**What to produce**
An unaltered copy of every line below is the expected output.

**Provided entries**
——————

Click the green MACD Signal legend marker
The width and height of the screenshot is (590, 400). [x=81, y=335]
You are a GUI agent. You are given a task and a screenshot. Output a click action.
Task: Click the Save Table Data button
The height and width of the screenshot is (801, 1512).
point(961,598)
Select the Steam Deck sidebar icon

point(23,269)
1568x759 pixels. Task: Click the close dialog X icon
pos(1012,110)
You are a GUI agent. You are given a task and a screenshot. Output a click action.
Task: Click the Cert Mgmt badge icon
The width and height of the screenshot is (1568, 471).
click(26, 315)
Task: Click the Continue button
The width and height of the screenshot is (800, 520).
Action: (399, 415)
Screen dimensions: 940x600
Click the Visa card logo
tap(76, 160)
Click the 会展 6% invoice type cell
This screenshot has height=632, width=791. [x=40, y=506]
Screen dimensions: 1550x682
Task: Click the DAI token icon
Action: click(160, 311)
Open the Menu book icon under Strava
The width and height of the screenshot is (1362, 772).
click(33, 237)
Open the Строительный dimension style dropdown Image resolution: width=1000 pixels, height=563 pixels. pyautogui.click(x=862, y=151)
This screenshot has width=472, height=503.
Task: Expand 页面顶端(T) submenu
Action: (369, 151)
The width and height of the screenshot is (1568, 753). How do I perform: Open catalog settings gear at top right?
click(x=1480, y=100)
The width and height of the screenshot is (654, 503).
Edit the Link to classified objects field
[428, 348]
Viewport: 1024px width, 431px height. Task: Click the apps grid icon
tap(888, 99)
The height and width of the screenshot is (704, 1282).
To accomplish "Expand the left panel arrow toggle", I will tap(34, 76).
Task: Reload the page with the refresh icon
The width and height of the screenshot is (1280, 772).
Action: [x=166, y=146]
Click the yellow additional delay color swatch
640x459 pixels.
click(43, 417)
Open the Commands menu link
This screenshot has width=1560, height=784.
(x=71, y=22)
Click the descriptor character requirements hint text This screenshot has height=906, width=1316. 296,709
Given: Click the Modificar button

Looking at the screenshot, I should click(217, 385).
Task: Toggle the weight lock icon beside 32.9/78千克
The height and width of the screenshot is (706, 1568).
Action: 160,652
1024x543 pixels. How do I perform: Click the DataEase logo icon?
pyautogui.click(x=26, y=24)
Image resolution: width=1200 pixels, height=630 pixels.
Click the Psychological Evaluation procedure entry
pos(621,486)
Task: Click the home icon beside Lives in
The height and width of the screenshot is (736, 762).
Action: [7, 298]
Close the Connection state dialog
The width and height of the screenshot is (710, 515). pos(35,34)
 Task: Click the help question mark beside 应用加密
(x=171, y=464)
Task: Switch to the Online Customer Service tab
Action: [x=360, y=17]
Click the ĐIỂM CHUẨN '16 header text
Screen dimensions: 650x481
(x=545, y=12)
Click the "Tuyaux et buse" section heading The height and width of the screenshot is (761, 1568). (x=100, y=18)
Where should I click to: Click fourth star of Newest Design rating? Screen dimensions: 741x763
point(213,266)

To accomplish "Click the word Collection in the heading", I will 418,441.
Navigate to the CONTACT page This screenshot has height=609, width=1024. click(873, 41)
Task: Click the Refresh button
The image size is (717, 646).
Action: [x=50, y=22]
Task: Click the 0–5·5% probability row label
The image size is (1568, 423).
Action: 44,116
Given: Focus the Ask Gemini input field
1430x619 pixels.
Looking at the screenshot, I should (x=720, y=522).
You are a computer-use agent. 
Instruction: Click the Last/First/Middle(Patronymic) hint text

——————

**Answer space**
Click the green MACD Signal legend marker
The width and height of the screenshot is (590, 400). [x=81, y=335]
You are a GUI agent. You are given a task and a screenshot. Output a click action.
Task: Click the Save Table Data button
The height and width of the screenshot is (801, 1512).
point(961,598)
Select the Steam Deck sidebar icon

point(23,269)
1568x759 pixels. Task: Click the close dialog X icon
pos(1012,110)
You are a GUI agent. You are given a task and a screenshot. Output a click action.
Task: Click the Cert Mgmt badge icon
The width and height of the screenshot is (1568, 471).
click(26, 315)
Task: Click the Continue button
The width and height of the screenshot is (800, 520).
Action: (399, 415)
Screen dimensions: 940x600
Click the Visa card logo
tap(76, 160)
Click the 会展 6% invoice type cell
This screenshot has height=632, width=791. [x=40, y=506]
Screen dimensions: 1550x682
Task: Click the DAI token icon
Action: click(160, 311)
Open the Menu book icon under Strava
The width and height of the screenshot is (1362, 772).
click(33, 237)
Open the Строительный dimension style dropdown Image resolution: width=1000 pixels, height=563 pixels. pyautogui.click(x=862, y=151)
This screenshot has width=472, height=503.
Task: Expand 页面顶端(T) submenu
Action: (369, 151)
The width and height of the screenshot is (1568, 753). How do I perform: Open catalog settings gear at top right?
click(x=1480, y=100)
The width and height of the screenshot is (654, 503).
Edit the Link to classified objects field
[428, 348]
Viewport: 1024px width, 431px height. Task: Click the apps grid icon
tap(888, 99)
The height and width of the screenshot is (704, 1282).
To accomplish "Expand the left panel arrow toggle", I will tap(34, 76).
Task: Reload the page with the refresh icon
The width and height of the screenshot is (1280, 772).
Action: [x=166, y=146]
Click the yellow additional delay color swatch
640x459 pixels.
click(43, 417)
Open the Commands menu link
This screenshot has width=1560, height=784.
(x=71, y=22)
Click the descriptor character requirements hint text This screenshot has height=906, width=1316. 296,709
Given: Click the Modificar button

Looking at the screenshot, I should click(217, 385).
Task: Toggle the weight lock icon beside 32.9/78千克
The height and width of the screenshot is (706, 1568).
Action: 160,652
1024x543 pixels. How do I perform: Click the DataEase logo icon?
pyautogui.click(x=26, y=24)
Image resolution: width=1200 pixels, height=630 pixels.
Click the Psychological Evaluation procedure entry
pos(621,486)
Task: Click the home icon beside Lives in
The height and width of the screenshot is (736, 762).
Action: [7, 298]
Close the Connection state dialog
The width and height of the screenshot is (710, 515). pos(35,34)
 Task: Click the help question mark beside 应用加密
(x=171, y=464)
Task: Switch to the Online Customer Service tab
Action: [x=360, y=17]
Click the ĐIỂM CHUẨN '16 header text
Screen dimensions: 650x481
(x=545, y=12)
Click the "Tuyaux et buse" section heading The height and width of the screenshot is (761, 1568). (x=100, y=18)
Where should I click to: Click fourth star of Newest Design rating? Screen dimensions: 741x763
point(213,266)

To accomplish "Click the word Collection in the heading", I will 418,441.
Navigate to the CONTACT page This screenshot has height=609, width=1024. click(873, 41)
Task: Click the Refresh button
The image size is (717, 646).
Action: [x=50, y=22]
Task: Click the 0–5·5% probability row label
The image size is (1568, 423).
Action: 44,116
Given: Focus the Ask Gemini input field
1430x619 pixels.
Looking at the screenshot, I should (x=720, y=522).
You are a computer-use agent. 
Instruction: Click the Last/First/Middle(Patronymic) hint text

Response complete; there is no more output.